E da nord a sud,  a fine Ottocento come oggi, gli attori dei sistemi corruttivi hanno avuto bisogno gli uni degli altri per fare i propri interessi,  hanno stretto accordi, hanno stabilito rapporti biunivoci, non di subalternità o di predominio. Nel corso della storia molte teorie hanno provato a giustificare la corruzione, indicandola come un sistema per velocizzare pratiche, per alleggerire la burocrazia o come una imposizione a cui i corruttori sono sottoposti. Niente di più falso!

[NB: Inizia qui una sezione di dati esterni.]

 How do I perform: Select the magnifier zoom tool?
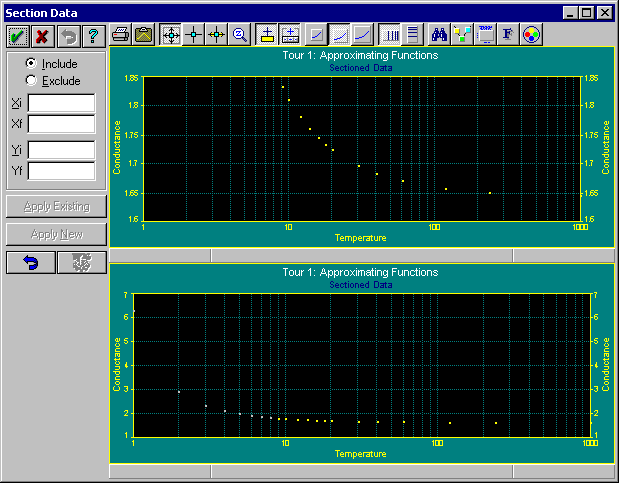tap(240, 35)
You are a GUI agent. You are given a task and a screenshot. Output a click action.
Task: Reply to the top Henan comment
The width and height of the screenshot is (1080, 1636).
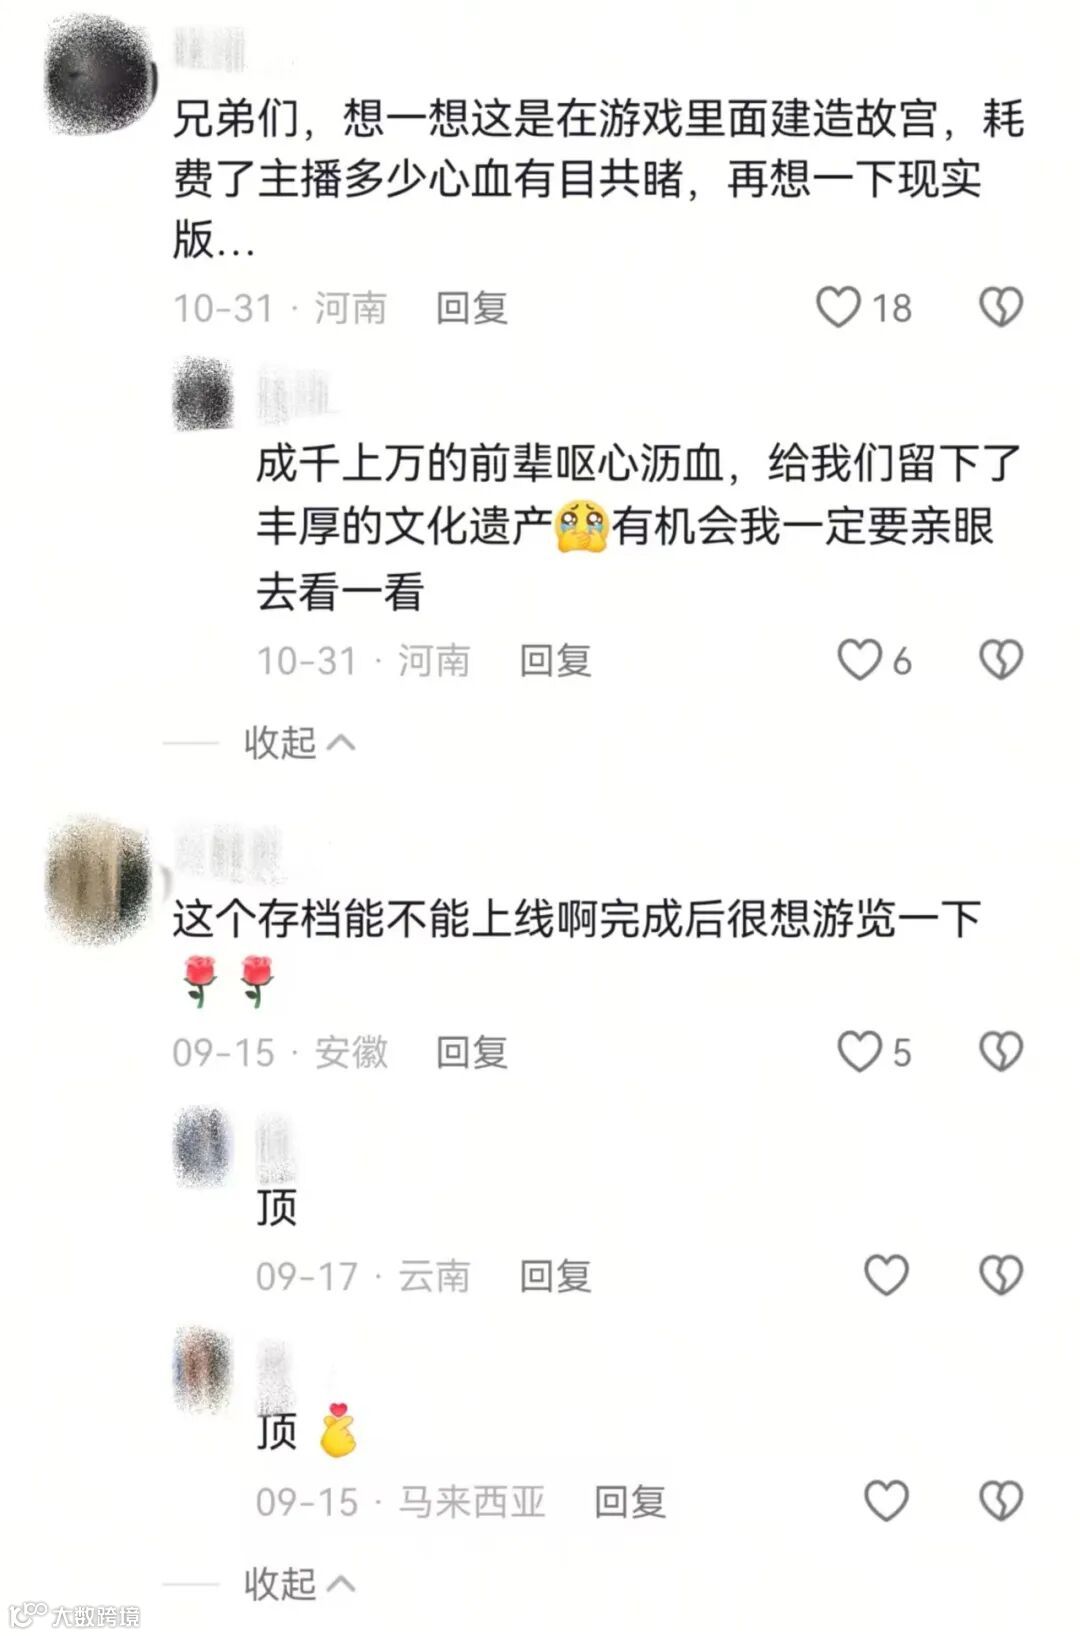pos(472,308)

Quelli che pagano le mazzette non sono vittime, pagare non può essere una necessità per imprese che hanno spesso una grande forza economica, pagare è solo un modo comodo per aggirare la legge e le regole della concorrenza imprenditoriali, pagare è conveniente. Pagare è diventato per molti imprenditori una legge di mercato, una competizione sul mercato.
Gli attori della grande corruzione preferiscono rischiare una pena statale piuttosto che la sanzione del ristretto gruppo di appartenenza che risulta essere più efficace poiché sancirebbe la inesorabile fuoriuscita da un  modo di aggiramento delle regole statali che garantisce vantaggi economici. All’interno dei sistemi corruttivi si affermano dunque “valori” alternativi, definizioni positive di alcuni atti devianti e modalità pratiche per aggirare la regole normalmente seguite dal resto della società. Non c’è nessuna riprovazione morale e corrotti e corruttori non si sentono criminali, ma tutt’al più disonesti, furbi. E i comportamenti nella legalità, se non portano profitti rilevanti, sono considerati stolti.

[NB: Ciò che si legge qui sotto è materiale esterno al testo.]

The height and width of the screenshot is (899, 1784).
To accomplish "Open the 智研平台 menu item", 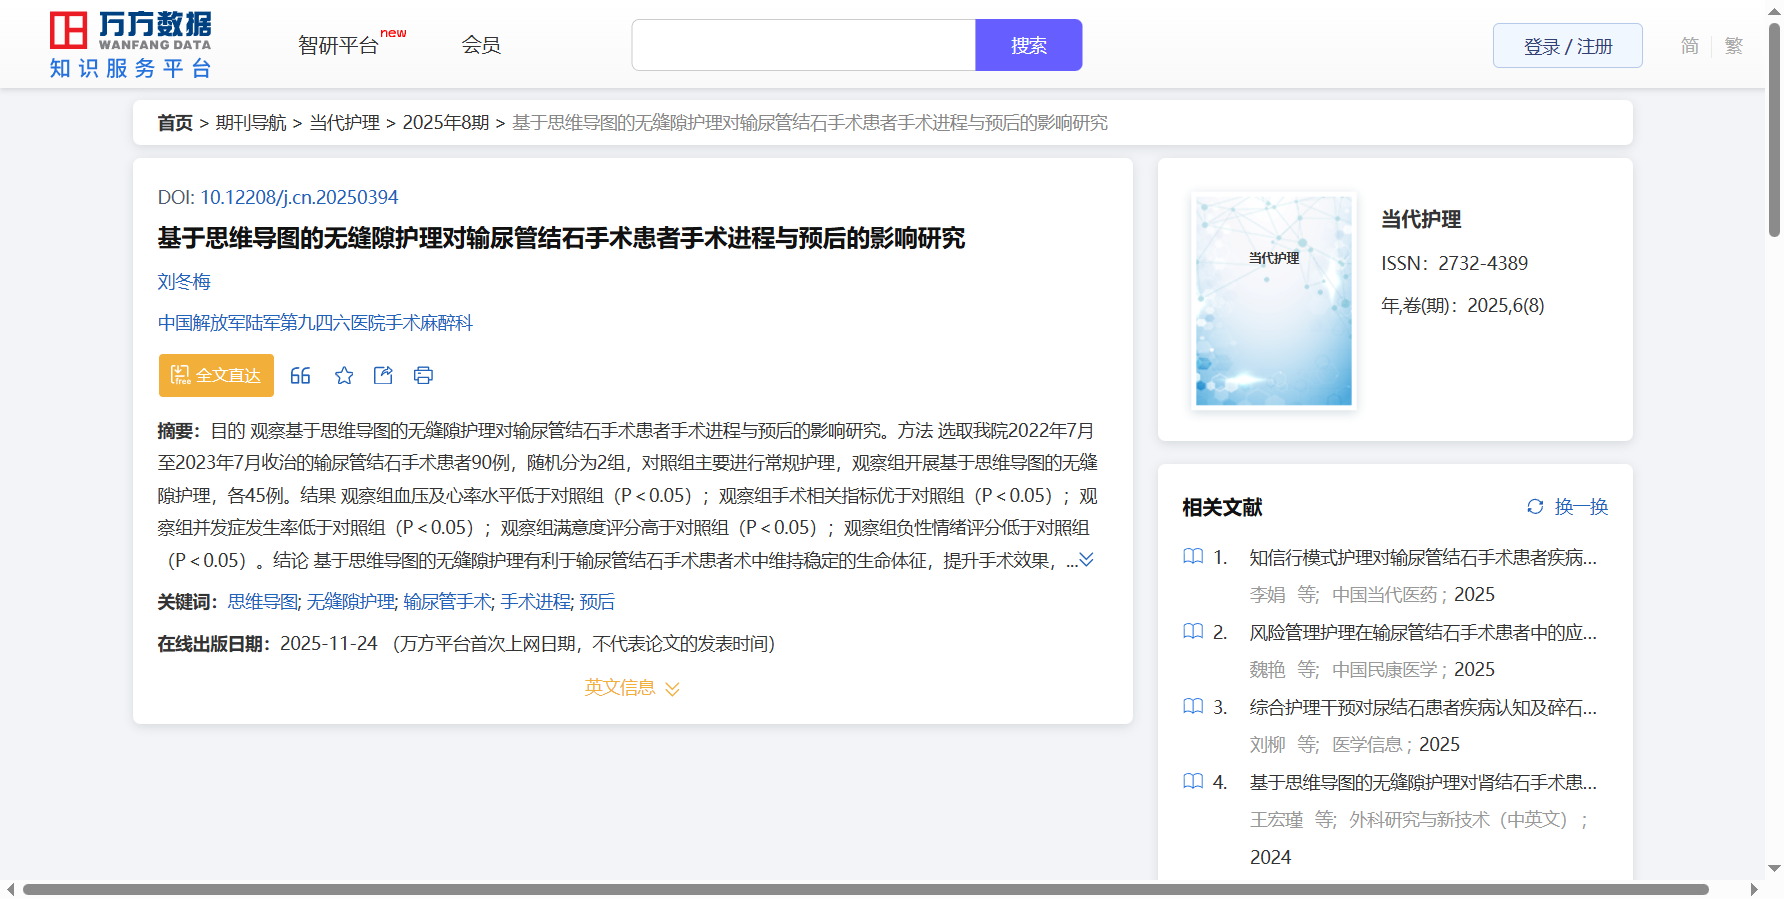I will point(339,46).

La linea di confine tra giusto e sbagliato è perciò sottile fino a diventare evanescente, e individuare gli attori di questi sistemi criminali è complicato soprattutto per il cittadino comune che dovrebbe misurarsi con importanti operazioni finanziarie e algoritmi matematici.
La corruzione allora appare un reato senza vittima: i comportamenti corruttivi sono generalmente nascosti o complicati da decifrare e le conseguenze sembrano inesistenti. Invece di vittime ne miete molte, sia nel senso proprio del termine, come nel caso in cui appalti affidati secondo criteri di convenienza e non di sicurezza producono opere pericolose, sia in senso più ampio in quanto fiacca il senso dello Stato e la fiducia in esso.
Opacità, confusione, dissolvenza: le caratteristiche di questi gruppi corruttivi che sempre più spesso accolgono come loro membri i mafiosi. “Mafirruzione” è un neologismo che può aiutare ad identificare la vicinanza, compenetrazione e dissolvenza delle mafie nella corruzione, di mafie cioè che non sporcano mercati “puliti” ma di mercati già “sporchi” che accolgono le mafie.
In ogni caso si può tranquillamente affermare che non sono state le mafie a determinare la crescita della corruzione in Italia, né tantomeno nel Centro-Nord; esse sono arrivate dove già c’era.
Mafie e corruzione, due reati diversi, due modi diversi di azione che hanno trovato spazi di comune interesse e affari nell’economia opaca e finanziarizzata della modernità: c’è poco da stare sicuri!